A proposito della vita ai tempi della quarantena, Mustafa aggiunge: “Non mi pesa tanto stare a casa, soprattutto se c’è di mezzo una cosa importante come la salute. Nunzia e Rosaria mi aiutano a migliorare l’italiano, leggiamo e facciamo insieme gli esercizi. Mi spiace solo non aver potuto iniziare un corso di sartoria a cui mi ero iscritto e non poter cercare lavoro. Ho bisogno, come tutti, di lavorare. Ho sempre desiderato fare il sarto: per me è anche un modo per creare una continuità fra il prima, la mia vita in Africa, e il dopo, il mio arrivo in Italia. In pochi anni tutto è cambiato attorno a me, ma rimane il mio amore per il cucito. Un punto fermo”.

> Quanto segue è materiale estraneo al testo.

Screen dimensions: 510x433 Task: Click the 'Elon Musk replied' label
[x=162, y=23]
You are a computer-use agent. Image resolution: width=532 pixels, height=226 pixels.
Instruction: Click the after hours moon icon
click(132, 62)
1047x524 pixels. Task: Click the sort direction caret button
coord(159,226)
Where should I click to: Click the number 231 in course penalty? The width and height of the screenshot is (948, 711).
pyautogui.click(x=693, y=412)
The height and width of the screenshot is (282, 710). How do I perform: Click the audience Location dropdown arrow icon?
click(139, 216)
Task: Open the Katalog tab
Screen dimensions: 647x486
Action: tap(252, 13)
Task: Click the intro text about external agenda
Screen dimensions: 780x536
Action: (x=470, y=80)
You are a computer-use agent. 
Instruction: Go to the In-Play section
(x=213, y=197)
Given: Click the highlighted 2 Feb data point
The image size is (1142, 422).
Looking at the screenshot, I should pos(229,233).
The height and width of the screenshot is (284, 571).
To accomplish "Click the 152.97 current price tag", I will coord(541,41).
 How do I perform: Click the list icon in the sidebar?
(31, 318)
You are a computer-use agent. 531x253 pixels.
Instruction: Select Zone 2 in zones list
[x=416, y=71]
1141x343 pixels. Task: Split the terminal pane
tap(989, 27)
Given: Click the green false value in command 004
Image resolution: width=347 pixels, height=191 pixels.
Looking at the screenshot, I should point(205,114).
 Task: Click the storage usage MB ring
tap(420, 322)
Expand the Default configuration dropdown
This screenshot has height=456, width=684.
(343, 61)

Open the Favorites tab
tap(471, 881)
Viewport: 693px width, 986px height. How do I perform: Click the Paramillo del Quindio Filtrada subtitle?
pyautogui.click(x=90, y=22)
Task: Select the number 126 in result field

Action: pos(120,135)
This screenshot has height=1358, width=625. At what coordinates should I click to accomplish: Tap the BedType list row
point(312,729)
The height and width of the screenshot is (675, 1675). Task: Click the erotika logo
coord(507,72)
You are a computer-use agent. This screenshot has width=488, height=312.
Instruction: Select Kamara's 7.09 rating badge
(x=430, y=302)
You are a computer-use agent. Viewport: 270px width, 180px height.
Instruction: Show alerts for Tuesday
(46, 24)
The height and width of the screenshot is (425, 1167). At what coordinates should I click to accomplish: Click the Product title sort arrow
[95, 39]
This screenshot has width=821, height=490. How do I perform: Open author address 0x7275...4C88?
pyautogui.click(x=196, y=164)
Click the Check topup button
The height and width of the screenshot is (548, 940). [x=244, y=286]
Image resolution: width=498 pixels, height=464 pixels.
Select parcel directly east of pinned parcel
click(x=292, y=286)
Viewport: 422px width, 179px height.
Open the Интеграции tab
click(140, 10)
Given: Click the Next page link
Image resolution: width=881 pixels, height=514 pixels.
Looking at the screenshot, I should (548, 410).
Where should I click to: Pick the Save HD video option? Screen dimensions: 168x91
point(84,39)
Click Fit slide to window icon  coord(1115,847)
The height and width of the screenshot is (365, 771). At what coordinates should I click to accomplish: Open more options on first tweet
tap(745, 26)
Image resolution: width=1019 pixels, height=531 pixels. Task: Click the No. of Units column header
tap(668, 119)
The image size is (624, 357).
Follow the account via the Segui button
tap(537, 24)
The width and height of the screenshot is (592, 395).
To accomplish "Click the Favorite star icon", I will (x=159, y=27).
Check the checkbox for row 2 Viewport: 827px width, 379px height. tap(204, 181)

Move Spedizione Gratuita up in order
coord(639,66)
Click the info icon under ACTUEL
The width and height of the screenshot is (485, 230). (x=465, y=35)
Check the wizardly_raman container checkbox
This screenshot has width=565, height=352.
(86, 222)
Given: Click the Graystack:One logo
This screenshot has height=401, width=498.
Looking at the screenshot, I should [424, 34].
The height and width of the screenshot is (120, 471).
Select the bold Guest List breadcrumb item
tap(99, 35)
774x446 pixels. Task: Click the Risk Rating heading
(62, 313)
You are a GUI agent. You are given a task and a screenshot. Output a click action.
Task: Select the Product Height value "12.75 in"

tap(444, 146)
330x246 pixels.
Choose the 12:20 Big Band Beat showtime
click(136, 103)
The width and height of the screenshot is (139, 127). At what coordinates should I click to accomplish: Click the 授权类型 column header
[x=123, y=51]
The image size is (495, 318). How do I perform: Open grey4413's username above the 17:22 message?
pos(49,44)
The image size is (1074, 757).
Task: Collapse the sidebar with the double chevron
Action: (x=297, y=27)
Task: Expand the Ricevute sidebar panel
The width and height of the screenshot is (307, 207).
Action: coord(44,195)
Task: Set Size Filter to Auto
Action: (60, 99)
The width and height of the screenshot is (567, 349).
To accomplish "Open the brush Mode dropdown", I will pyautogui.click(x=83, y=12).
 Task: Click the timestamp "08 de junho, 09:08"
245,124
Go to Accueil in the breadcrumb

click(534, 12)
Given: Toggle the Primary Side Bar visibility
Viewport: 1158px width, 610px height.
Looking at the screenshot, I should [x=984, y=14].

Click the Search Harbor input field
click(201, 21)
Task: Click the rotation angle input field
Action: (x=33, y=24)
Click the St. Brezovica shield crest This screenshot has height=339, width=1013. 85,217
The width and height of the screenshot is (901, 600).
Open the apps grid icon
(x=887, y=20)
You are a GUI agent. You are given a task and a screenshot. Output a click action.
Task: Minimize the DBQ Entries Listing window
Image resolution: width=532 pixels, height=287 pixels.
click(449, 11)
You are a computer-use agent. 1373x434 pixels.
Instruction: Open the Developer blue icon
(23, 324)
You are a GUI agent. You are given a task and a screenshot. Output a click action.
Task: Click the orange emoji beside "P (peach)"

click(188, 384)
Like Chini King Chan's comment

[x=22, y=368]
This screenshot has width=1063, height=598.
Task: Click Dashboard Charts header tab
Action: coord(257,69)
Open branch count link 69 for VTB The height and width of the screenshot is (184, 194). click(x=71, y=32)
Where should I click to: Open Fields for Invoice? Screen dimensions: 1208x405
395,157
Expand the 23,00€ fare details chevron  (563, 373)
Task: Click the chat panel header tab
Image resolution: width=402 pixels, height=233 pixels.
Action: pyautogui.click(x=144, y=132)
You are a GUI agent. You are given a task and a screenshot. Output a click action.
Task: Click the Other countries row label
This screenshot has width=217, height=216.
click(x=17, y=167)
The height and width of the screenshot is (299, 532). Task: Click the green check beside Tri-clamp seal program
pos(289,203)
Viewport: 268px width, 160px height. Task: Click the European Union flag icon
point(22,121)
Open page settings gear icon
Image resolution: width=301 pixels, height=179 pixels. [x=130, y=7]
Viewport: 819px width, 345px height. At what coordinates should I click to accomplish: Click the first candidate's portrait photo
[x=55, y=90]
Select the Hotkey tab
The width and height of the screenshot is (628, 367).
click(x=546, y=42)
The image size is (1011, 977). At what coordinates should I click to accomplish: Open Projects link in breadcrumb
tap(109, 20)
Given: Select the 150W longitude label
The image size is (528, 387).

Una passione che lo porta a vivere quasi in simbiosi con la sua macchina a pedali Singer, fedele compagna di questi giorni sospesi. “Vorrei modificarla, inserendo un motore, per poterla utilizzare come se fosse elettrica. Il pedale è faticoso, rallenta. Appena finirà la quarantena andrò a comprarne uno”. Di quello che è diventato ormai il suo paese adottivo dice: “Non avevo in programma di venire in Europa. Non pensavo che un giorno sarei diventato un rifugiato, ma è andata così e non si può cambiare quello che non puoi controllare. Anche se non l’ho scelta, amo l’Italia, amo Napoli. Non è stato amore a prima vista, ma un sentimento che è cresciuto col tempo, imparando a conoscere ogni giorno qualcosa di più”.

Della sua vita passata, invece, Mustapha non vuole parlare. Non ha condiviso dettagli nemmeno con Nunzia e Rosaria. “Credo non sia ancora pronto a farlo e noi rispettiamo questa sua scelta. Quando e se avrà voglia di aprirsi, noi siamo qui”, commentano le due sorelle. “Il nostro rapporto con Mustapha è iniziato in punta di piedi, con discrezione e qualche imbarazzo. Per un po’ di tempo ci siamo “studiati”, ma poi la relazione, grazie alla condivisione della quotidianità, è cresciuta. All’inizio credo che lui avesse dei timori, del tutto comprensibili, rispetto a questa esperienza. Ma ora ha trovato la sua dimensione” racconta Nunzia. Della sintonia che si respira in casa, anche in questi giorni di quarantena, parla anche Rosaria: “Io sto continuando ad andare a lavorare fuori casa, perché faccio l’infermiera. Quando torno, spesso Mustapha mi fa trovare il pranzo o la cena pronti, a seconda dell’orario. Approfittiamo di queste giornate di reclusione per cucinare – l’altro giorno abbiamo fatto la pizza – per fare ginnastica e migliorare il suo italiano. Lo aiuto a fare gli esercizi e mi fa piacere vedere che migliora. Non sbaglia più nessun congiuntivo, quasi meglio di un italiano!”.